You are viewing an old version of this page. View the current version.

Compare with Current View Page History

« Previous Version 6 Next »

Rules Project: Promotion of Rules

from the sandboxes to the core ruleset, that is.

(this page split from RulesProjSandboxes, part of RulesProjectPlan)

JustinMason: note that SVN paths are listed as "ROOT/rules/trunk". This is the trunk; by having that, it allows branches of the rules project at e.g. "ROOT/rules/branches/vX.Y.Z", similarly to how the code SVN repo has trunk and branches. (As to what way exactly we'd branch, versions, etc. let's see how that develops in the future.)

Getting rules from the sandbox, into the distribution:

  • each user gets their own sandbox as discussed on RulesProjSandboxes
  • checked-in rules in the sandboxes are mass-checked in the nightly mass-checks
  • to migrate a rule from "sandbox" (dev) to "core" (production) ruleset uses C-T-R; ie. votes are not required in advance
  • also C-T-R to migrate from "sandbox" to "extra" ruleset

Rules that get promoted from a "sandbox" to "core" should pass the following criteria:

  • pass "--lint"!
  • S/O ratio of 0.95 or greater (or 0.05 or less for nice rules)
  • > 0.25% of target type hit (e.g. spam for non-nice rules)
  • < 1.00% of non-target type hit (e.g. ham for non-nice rules)

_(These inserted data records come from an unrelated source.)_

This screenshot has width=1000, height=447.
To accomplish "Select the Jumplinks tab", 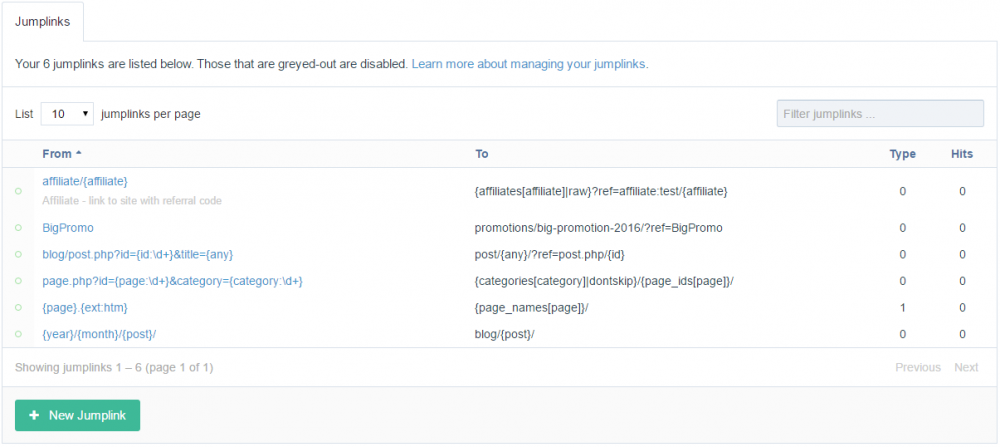I will pyautogui.click(x=43, y=21).
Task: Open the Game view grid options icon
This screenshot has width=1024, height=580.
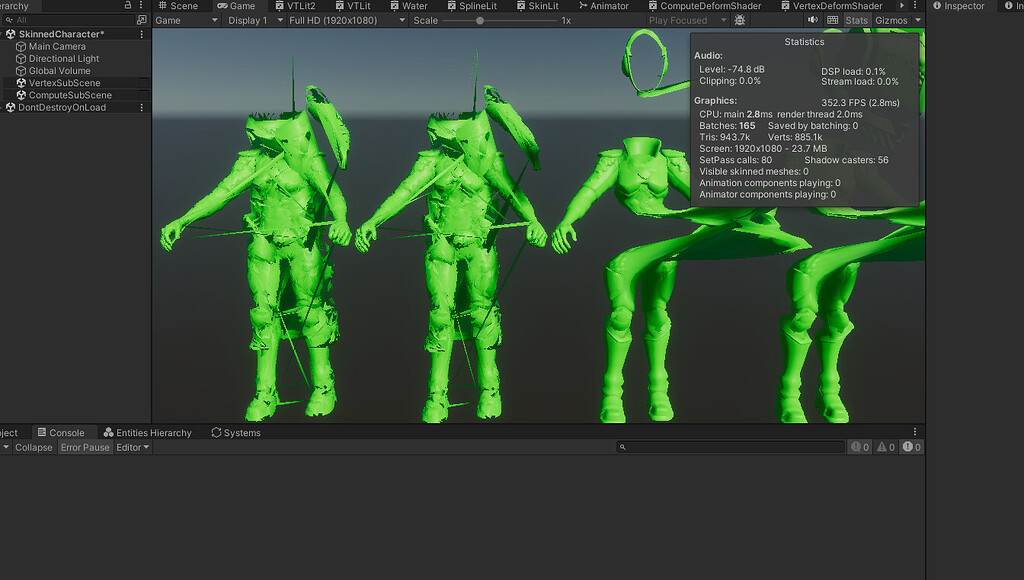Action: click(x=834, y=19)
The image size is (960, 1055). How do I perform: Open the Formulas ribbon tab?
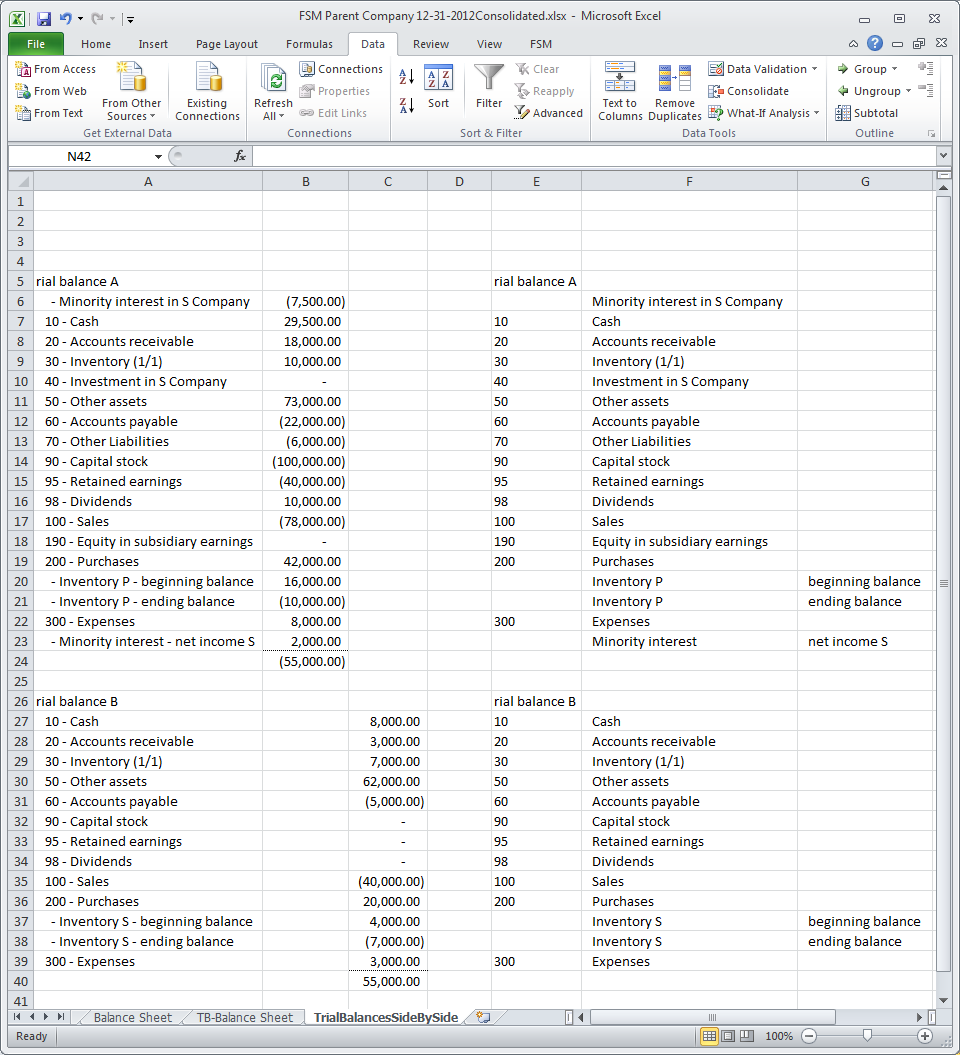[309, 44]
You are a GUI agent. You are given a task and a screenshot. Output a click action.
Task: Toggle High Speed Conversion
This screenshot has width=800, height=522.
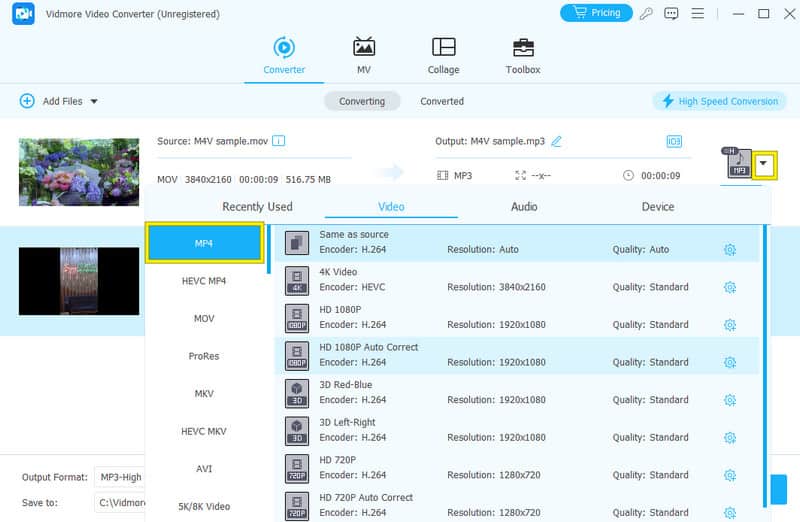tap(719, 101)
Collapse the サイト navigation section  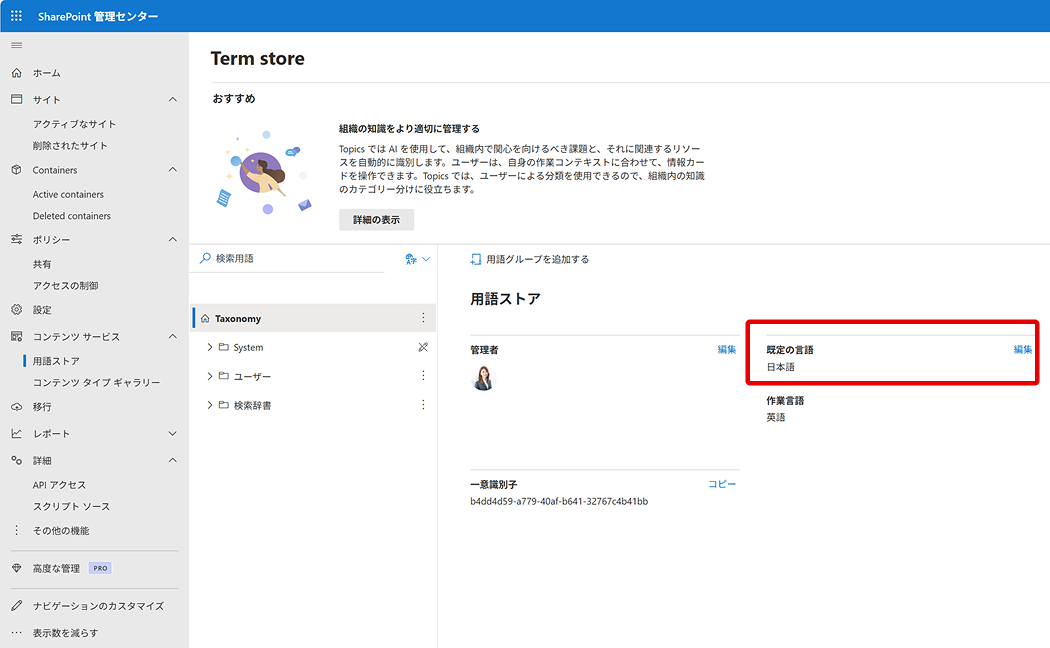click(x=172, y=100)
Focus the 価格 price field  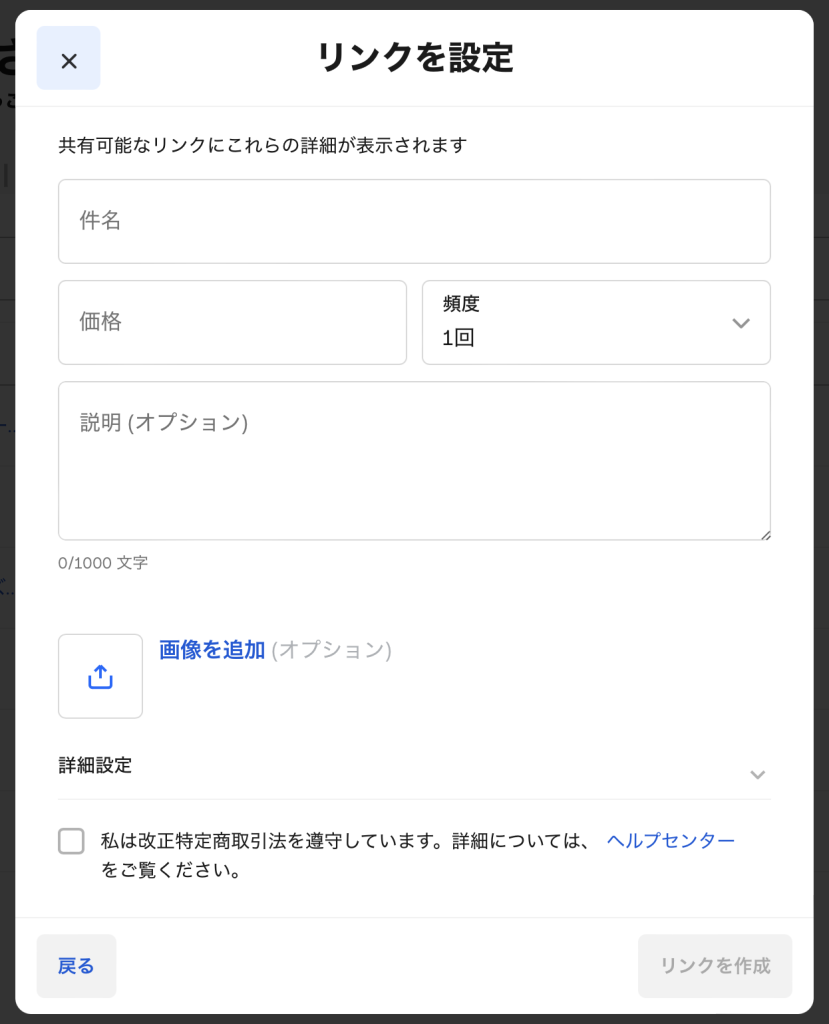point(232,322)
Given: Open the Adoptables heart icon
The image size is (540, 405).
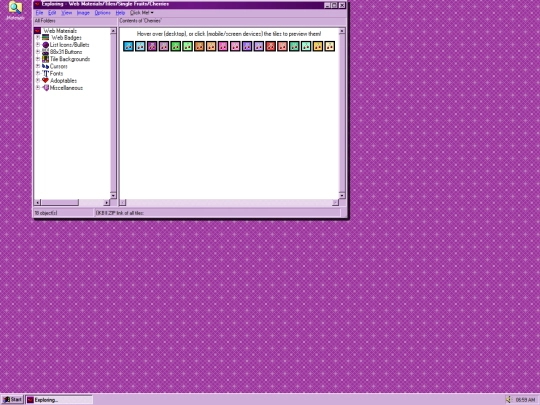Looking at the screenshot, I should (x=45, y=81).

These numbers are really just ball-park figures and should be fine-tuned as we go. (DuncanFindlay)

We can automate those criteria pretty easily. We can also vote for rules that don't pass those criteria, but we think should be put into core for some reason.

Future criteria:

  • not too slow (wink) TODO: need an automated way to measure that
  • TODO: criteria for overlap with existing rules? see 'overlap criteria' below.

Moving files out of trunk into the new rules project

JustinMason: If we're going to start pulling rules from sandboxes into core/ in the above fashion, but we leave the current ruleset intact in the core as well, things will get messy. I propose we move the current core ruleset into a sandbox, called 'rules/sandbox/legacy/'. The good rules that pass the above selection criteria, get promoted as any other rules from other sandboxes do, into the new 'core/'; the old, stale rules (of which we have a few), will not get back into core.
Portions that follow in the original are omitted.